Yesterday’s post on the extraordinary rice paddy art of the Japanese village of Inakadate got me thinking about the power and purpose of art, public art in particular. Japan’s well-documented generational flight from the country to the city has gutted many rural communities that will likely become ghost towns once their predominantly elderly inhabitants pass on, and forgotten completely once their buildings rot. Yet here is Inakadate, drawing 150,000+ visitors annually to a village of fewer than 9000 residents 400 miles from Tokyo to stare out a tower window at rice paddies. Such is the power of art.
A recent article on the proposed razing of the infamous Jordan Downs housing project in Watts raised some questions for me about the underlying intention, the core goal, of urban renewal. Racism, classism, and other prejudices are probably inescapable, but I don’t find them to be legitimate motivation. Isn’t the point of urban renewal—as a process, not a product—to provide a struggling area with a neighborhood it can be proud of? After all, people who take pride in where they live also take care of it. They maintain it, cultivate it, activate it, personalize it, beautify it, protect it, and adapt it to their particular needs and desires. They become a true community, the Jane Jacobs kind.
Architecture plays a major role; enormous Communist Bloc-style “human warehouses” don’t make things easy, and demolition isn’t always a bad thing. But architectural interventions are expensive, laborious, and disruptive. Artistic ones, in comparison, can be much cheaper, more inclusive, more dynamic. They can create a unique sense of place, inspiring residents to take pride in what they already have—who they already are—instead of suggesting that nothing here is worth saving, the slate should be wiped clean. The inclusion of art suggests a process of improvement, not replacement. This is certainly not novel thinking. Still, I wonder how many failed urban interventions might have been successful had public art been a genuinely considered agent of change.

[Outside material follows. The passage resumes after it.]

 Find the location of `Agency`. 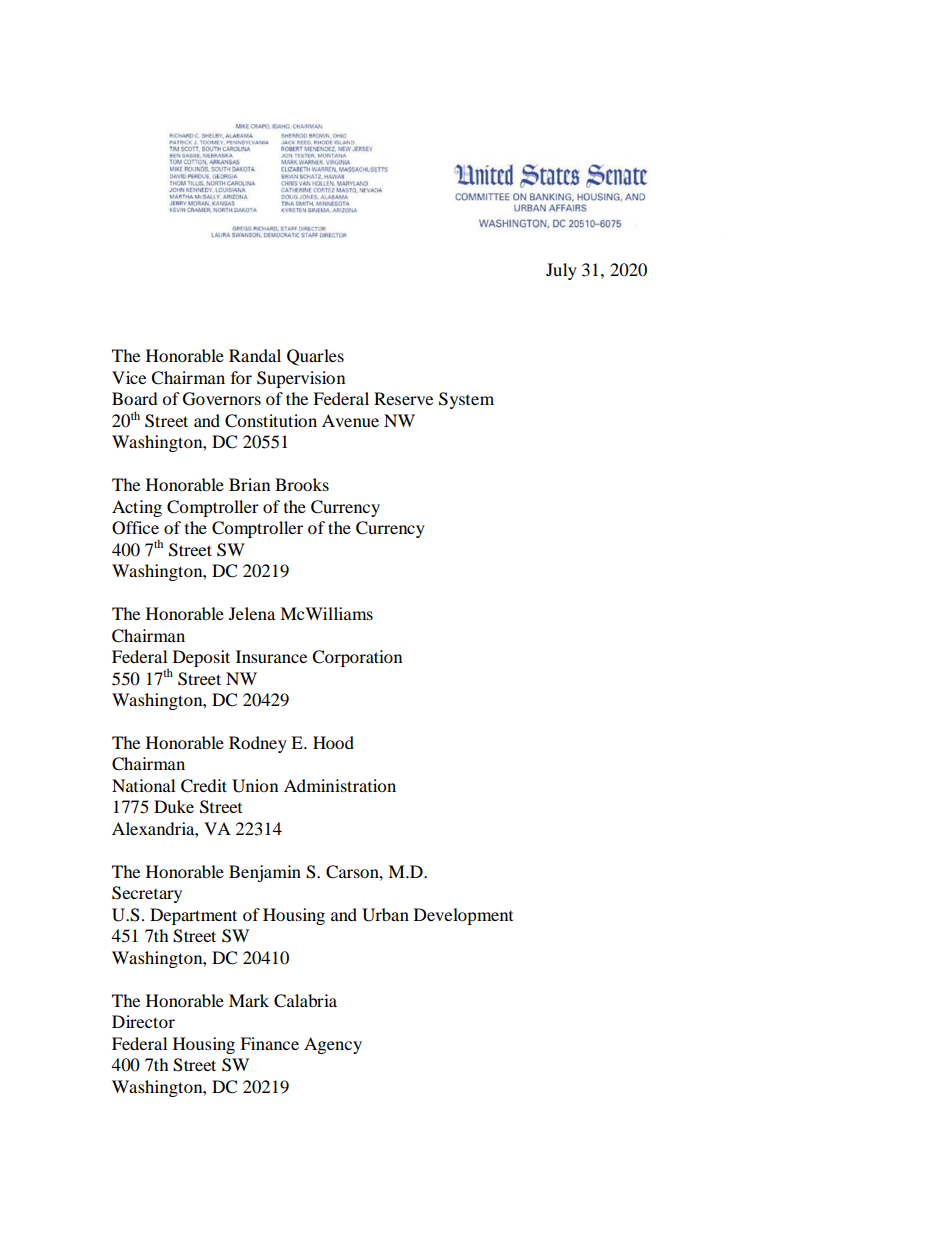

Agency is located at coordinates (333, 1045).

Of course, areas targeted for urban renewal (by whatever name) typically have more pressing needs than civic pride: education, opportunity, health care, nutritious food, a healthy home. Art might not feed the hungry (though Inakadate proves it can), but why should renewing dilapidated and impoverished areas be a linear process? If it requires engagement, communication, and commitment at all levels, then can’t art play a significant role? Whether it’s rice paddy art, city buses, murals, civic graffiti, chalk art, sculptures, building facades, signage, horticulture, folk architecture, or any other form, public art can help bring a community together. It can be a powerful force of renewal, without destruction, displacement, or disparagement.